Performance and Benchmarks

Benchmarks for the R4000 were reported in workstations and servers running software suites such as SPEC and application workloads from scientific computing centers like Los Alamos National Laboratory and Lawrence Livermore National Laboratory. Performance comparisons were drawn against contemporaries including Intel Pentium, Motorola 88000, and Sun SPARC processors in integer and floating-point SPECfp benchmarks. In graphics and visualization tasks, systems using the R4000 from Silicon Graphics were evaluated against solutions from Evans & Sutherland and SGI competitors in rendering and CAD workloads. The R4000 delivered strong floating-point throughput for its era, influencing performance studies published in venues like ACM SIGARCH and presented at conferences such as International Conference on Computer Design.

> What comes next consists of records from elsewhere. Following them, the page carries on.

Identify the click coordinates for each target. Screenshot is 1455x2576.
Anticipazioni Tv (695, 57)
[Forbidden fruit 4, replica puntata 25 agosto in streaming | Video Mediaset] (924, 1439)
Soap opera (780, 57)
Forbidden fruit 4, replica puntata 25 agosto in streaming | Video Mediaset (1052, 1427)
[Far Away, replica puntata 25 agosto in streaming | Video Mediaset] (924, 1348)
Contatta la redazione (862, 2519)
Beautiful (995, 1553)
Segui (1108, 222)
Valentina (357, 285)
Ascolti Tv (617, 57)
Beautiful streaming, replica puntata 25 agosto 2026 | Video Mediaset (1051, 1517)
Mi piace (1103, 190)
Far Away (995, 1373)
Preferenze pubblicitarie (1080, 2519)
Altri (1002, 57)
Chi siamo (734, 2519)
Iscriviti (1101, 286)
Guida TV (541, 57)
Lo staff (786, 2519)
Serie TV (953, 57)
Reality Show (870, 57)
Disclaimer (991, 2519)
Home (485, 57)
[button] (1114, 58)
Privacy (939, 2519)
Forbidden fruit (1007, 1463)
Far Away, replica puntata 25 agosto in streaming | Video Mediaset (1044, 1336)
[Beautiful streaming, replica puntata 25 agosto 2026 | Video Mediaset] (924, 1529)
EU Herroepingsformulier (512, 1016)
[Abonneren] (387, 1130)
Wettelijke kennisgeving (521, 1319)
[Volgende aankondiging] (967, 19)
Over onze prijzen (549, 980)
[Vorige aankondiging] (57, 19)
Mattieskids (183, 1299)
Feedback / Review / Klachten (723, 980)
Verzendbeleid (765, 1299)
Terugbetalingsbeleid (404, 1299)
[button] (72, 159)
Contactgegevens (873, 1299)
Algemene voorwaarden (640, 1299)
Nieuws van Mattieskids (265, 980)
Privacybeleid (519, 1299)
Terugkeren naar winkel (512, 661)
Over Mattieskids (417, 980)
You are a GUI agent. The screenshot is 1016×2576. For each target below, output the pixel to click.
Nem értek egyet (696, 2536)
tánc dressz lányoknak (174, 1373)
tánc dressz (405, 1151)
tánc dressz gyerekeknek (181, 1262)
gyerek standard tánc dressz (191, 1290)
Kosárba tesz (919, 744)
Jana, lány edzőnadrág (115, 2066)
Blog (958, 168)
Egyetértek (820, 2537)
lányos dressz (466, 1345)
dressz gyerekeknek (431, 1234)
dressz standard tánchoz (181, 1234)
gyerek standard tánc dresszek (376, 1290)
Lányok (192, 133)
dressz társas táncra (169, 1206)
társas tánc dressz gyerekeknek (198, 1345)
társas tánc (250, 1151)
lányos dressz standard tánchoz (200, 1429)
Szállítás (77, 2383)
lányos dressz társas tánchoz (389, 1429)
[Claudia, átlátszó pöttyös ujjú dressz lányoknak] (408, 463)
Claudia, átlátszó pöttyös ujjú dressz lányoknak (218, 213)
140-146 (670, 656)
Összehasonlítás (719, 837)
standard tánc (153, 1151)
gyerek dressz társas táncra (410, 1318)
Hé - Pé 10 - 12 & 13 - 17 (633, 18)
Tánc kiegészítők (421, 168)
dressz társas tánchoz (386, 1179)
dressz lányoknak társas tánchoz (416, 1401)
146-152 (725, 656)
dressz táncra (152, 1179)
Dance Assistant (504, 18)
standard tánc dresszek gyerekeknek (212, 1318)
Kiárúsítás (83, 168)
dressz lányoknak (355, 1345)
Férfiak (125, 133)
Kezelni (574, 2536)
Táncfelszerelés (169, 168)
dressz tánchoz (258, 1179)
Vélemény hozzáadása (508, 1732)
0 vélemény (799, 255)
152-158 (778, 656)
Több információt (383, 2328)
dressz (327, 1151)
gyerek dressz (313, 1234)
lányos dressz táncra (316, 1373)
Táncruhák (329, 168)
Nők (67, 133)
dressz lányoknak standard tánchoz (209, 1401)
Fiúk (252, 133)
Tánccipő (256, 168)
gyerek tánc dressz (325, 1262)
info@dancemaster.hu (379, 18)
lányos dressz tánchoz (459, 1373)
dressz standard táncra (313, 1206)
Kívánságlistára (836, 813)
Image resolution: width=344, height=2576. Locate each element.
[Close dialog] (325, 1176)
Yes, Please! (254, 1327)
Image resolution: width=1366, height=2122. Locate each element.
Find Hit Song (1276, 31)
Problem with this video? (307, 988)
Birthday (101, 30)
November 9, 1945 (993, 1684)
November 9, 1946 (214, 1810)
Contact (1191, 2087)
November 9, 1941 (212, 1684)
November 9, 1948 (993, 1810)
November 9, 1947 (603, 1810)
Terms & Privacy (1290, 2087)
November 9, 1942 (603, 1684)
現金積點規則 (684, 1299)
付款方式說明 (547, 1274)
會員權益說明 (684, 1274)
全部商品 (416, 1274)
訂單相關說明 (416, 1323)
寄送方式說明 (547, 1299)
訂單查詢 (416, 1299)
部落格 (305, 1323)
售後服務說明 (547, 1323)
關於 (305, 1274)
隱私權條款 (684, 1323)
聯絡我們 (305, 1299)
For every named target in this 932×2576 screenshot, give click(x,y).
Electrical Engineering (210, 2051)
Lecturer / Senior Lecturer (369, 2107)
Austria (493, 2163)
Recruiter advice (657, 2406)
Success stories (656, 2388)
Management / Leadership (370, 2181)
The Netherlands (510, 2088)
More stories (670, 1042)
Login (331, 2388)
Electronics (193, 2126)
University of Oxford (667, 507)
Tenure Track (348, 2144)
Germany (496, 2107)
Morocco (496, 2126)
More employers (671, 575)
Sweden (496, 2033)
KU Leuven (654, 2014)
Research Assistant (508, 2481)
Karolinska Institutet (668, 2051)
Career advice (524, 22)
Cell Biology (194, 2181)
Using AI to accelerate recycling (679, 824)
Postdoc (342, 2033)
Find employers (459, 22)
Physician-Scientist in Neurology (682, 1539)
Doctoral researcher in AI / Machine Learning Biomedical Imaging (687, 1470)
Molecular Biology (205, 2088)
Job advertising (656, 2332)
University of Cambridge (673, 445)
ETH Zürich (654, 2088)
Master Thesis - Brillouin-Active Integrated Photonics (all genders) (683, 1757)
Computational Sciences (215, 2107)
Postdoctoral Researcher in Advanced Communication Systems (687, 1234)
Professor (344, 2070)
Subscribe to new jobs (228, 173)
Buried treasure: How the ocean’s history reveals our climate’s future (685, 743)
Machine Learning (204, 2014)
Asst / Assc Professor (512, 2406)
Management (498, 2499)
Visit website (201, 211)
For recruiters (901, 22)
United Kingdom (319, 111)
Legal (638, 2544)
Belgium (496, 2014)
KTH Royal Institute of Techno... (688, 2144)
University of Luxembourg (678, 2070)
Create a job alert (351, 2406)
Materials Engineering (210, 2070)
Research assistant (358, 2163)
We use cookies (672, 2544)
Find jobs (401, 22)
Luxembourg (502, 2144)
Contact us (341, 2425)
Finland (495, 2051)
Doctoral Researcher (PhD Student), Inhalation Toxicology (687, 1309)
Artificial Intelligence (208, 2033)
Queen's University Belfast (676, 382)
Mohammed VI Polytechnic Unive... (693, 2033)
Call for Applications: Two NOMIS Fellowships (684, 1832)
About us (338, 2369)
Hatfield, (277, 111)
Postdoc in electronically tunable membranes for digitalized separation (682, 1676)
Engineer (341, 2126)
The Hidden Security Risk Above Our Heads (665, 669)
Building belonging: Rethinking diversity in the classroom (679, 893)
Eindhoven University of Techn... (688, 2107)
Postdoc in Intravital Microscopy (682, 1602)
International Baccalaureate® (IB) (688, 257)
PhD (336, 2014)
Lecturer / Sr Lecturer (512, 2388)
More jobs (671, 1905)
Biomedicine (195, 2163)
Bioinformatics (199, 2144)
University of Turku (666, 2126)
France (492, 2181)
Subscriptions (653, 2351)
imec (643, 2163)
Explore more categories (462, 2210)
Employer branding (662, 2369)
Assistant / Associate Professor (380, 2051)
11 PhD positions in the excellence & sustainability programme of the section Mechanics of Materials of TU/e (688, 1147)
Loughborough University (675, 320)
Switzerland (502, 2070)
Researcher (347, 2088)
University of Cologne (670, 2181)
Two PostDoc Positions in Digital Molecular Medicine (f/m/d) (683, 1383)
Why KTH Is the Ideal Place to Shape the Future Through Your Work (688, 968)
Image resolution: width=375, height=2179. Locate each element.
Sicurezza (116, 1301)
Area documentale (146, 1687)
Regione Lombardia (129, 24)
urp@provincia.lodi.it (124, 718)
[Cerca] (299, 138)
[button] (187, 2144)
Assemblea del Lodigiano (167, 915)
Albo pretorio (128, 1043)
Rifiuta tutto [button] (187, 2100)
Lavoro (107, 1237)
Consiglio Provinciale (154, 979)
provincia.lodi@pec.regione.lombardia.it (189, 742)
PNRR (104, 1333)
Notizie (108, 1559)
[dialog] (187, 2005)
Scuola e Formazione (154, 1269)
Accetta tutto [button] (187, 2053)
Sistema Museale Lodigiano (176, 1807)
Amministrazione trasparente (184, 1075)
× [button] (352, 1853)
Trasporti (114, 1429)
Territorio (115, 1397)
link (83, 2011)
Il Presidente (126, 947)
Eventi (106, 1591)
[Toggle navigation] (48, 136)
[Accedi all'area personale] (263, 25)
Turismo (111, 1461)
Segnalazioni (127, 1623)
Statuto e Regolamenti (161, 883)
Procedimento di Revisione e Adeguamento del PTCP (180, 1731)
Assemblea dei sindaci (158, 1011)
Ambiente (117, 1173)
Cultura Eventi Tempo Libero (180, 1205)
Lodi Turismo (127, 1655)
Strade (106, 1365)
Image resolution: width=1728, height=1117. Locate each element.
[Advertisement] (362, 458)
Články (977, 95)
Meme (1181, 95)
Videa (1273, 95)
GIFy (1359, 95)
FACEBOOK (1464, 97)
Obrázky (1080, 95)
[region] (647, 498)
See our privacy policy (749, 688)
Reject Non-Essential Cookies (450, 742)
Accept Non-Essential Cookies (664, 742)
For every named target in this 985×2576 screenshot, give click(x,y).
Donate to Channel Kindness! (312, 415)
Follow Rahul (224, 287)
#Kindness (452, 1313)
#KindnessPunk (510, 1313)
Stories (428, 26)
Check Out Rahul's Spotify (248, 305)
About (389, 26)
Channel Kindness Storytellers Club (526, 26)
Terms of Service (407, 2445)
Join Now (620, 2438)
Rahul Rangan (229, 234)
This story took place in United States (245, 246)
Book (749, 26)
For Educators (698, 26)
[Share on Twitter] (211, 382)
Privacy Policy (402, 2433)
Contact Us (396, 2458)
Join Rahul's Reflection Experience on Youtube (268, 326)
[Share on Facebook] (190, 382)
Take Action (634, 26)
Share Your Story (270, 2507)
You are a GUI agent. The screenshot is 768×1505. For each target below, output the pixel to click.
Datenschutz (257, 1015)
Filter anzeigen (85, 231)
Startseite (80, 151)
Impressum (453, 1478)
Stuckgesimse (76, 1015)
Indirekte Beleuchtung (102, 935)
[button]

Implementations and Variants

Multiple vendors produced R4000 implementations and derivatives. Silicon Graphics integrated the core into the Indy, Indigo, and O2 workstations; NEC and Toshiba produced versions for embedded and communications equipment; IDT offered implementations targeting multiprocessing; and Siemens provided parts for European customers. Successor designs such as the R4400 and later the R8000 reflected evolutionary improvements in cache, pipeline depth, and clock frequency pursued by MIPS Technologies and licensees. OEM system vendors including DEC, Fujitsu, Hitachi, NEC, and Toshiba used R4000-class parts in servers, while gaming and consumer electronics prototyping by companies like Nintendo and third-party developers leveraged R4000-based evaluation boards.

Applications and Use in Systems

The R4000 found deployment in a broad set of applications: high-end graphics and visualization systems from Silicon Graphics used in film and scientific visualization; servers and workstations at research labs such as CERN and university computing centers; network and telecommunications equipment from NEC and Toshiba; and embedded control prototyping by electronics firms collaborating with Nintendo and other consumer device companies. Software ecosystems supporting the R4000 included operating systems and toolchains from Silicon Graphics (IRIX), Sun Microsystems-compatible Unix ports, GNU toolchains supported by projects like Free Software Foundation, and commercial compilers from vendors such as MIPS Technologies and Diab. The processor’s role in workstation and server markets intersected with industry trends involving OpenGL, UnixWare, and visualization frameworks used across studios and laboratories.